- ACTIVITY:
All lines from the one containing "Task: Share blocked count on Twitter" through the end of the material below are to be printed exactly, both ends included, minus pictures.

[Opening MATERIAL FOR THIS TASK section]

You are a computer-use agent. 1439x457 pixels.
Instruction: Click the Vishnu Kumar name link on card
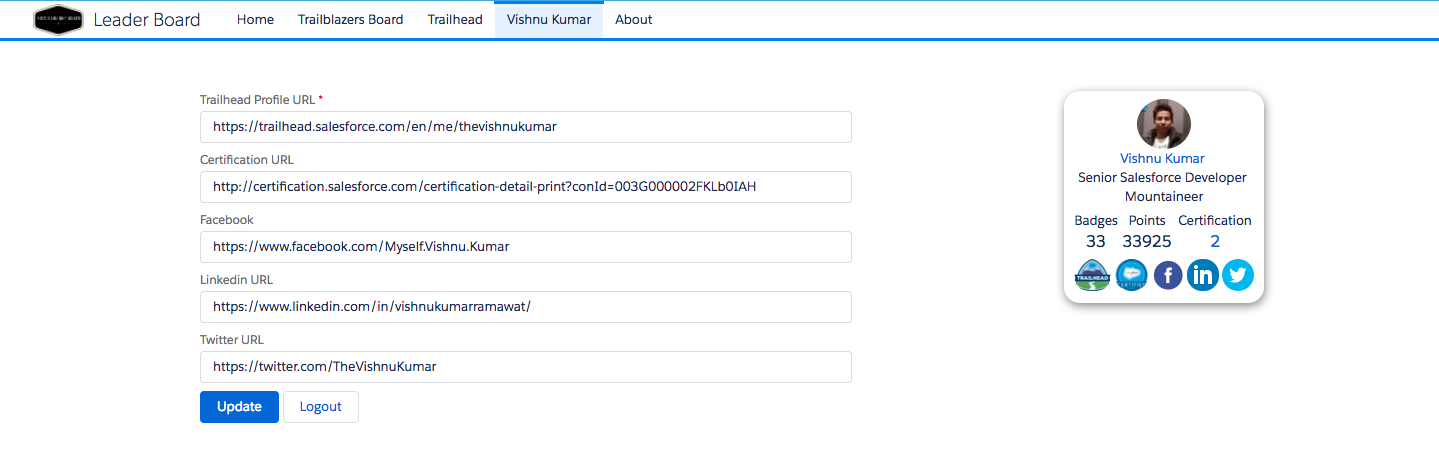(x=1162, y=158)
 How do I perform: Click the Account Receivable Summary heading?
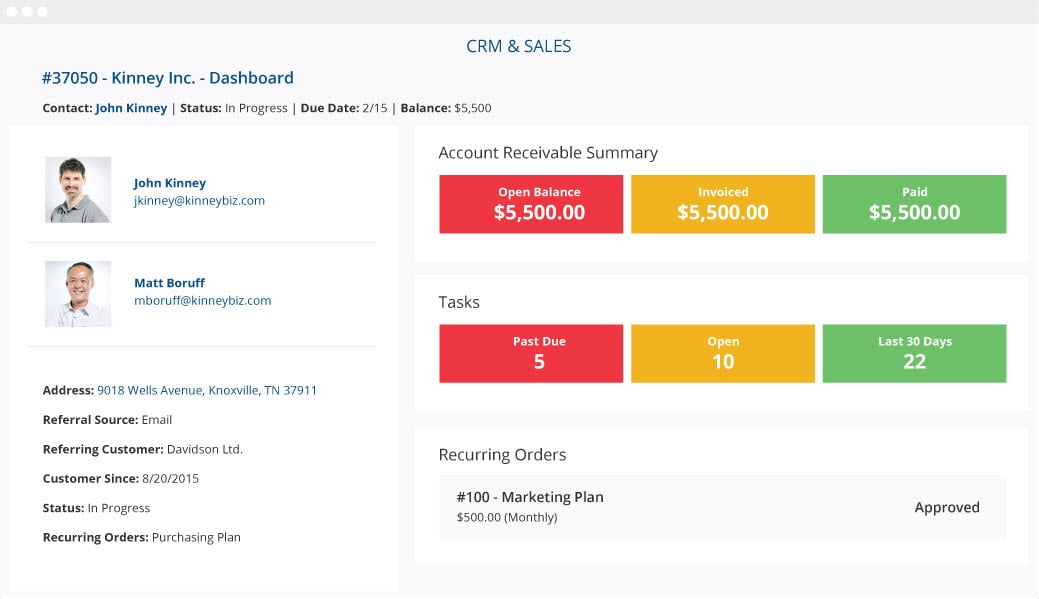[548, 153]
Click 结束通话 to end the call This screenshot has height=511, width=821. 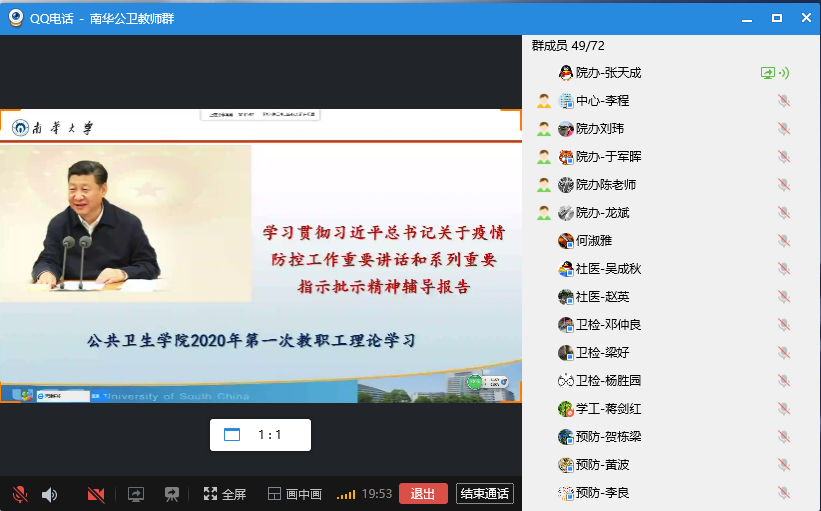485,493

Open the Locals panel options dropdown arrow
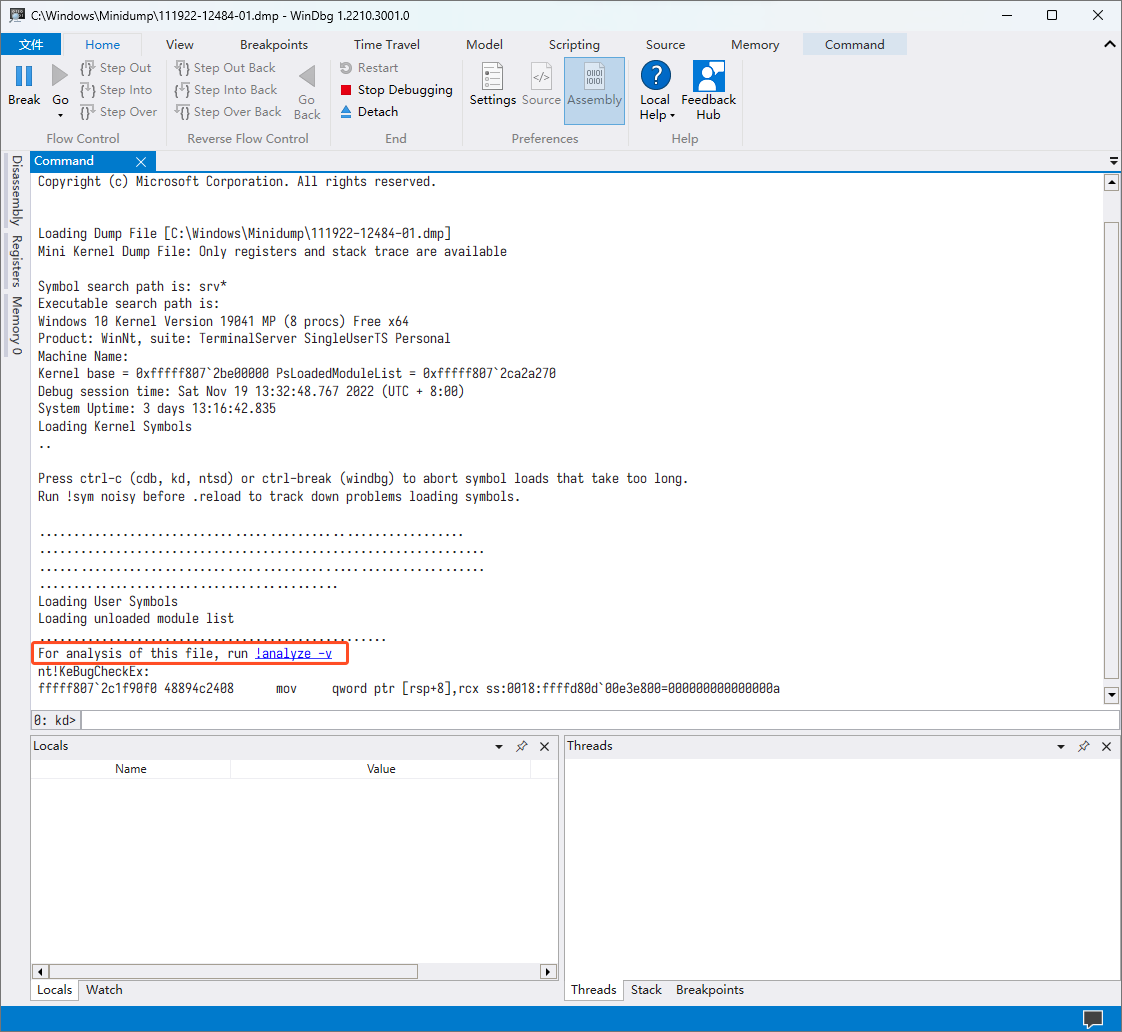pos(499,747)
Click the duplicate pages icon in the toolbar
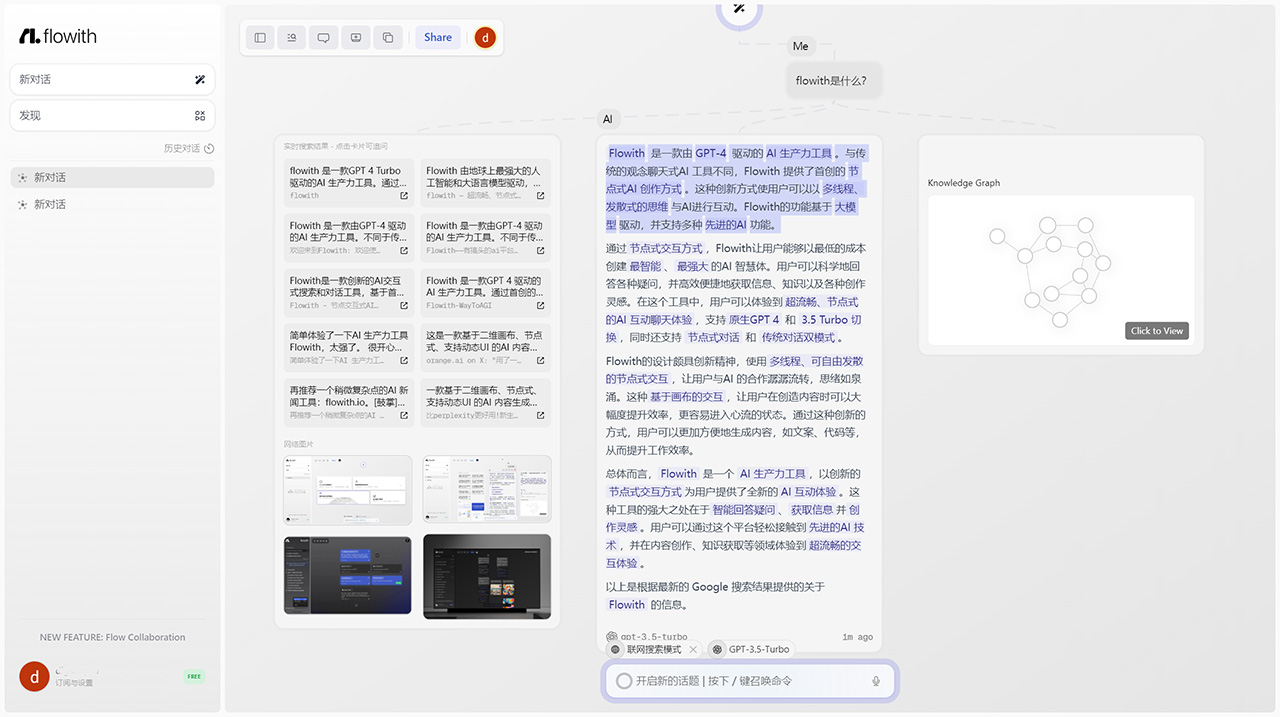This screenshot has height=717, width=1280. [x=387, y=37]
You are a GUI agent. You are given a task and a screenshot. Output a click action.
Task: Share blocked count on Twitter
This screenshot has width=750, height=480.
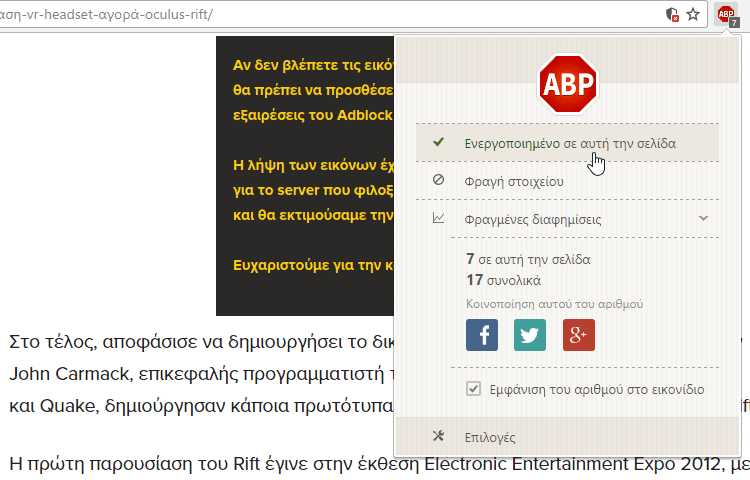(530, 335)
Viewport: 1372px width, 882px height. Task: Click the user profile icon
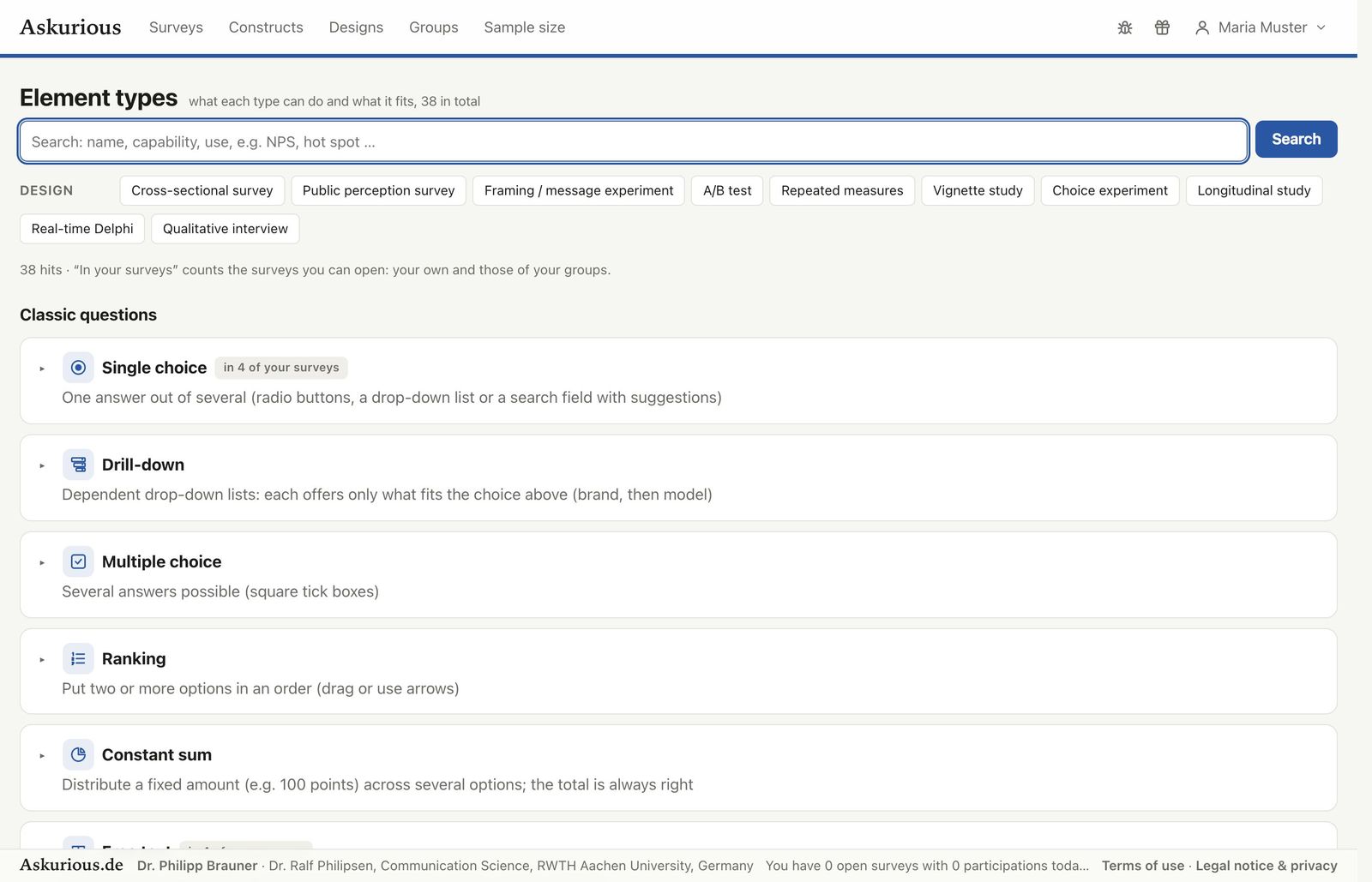(1202, 27)
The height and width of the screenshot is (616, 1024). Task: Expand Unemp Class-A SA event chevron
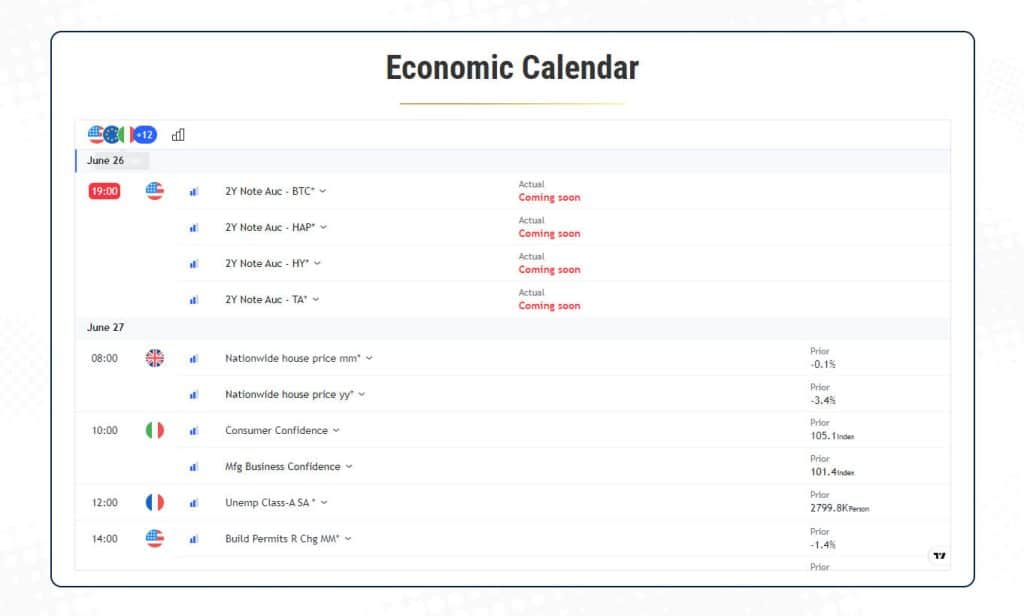click(x=324, y=503)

[Closing MATERIAL FOR THIS TASK section]

- WRITTEN SOLUTION:
Task: Share blocked count on Twitter
This screenshot has width=750, height=480.
(530, 335)
Viewport: 1372px width, 882px height. Task: Click the user profile icon
(1202, 27)
The height and width of the screenshot is (616, 1024). Task: Expand Unemp Class-A SA event chevron
click(x=324, y=503)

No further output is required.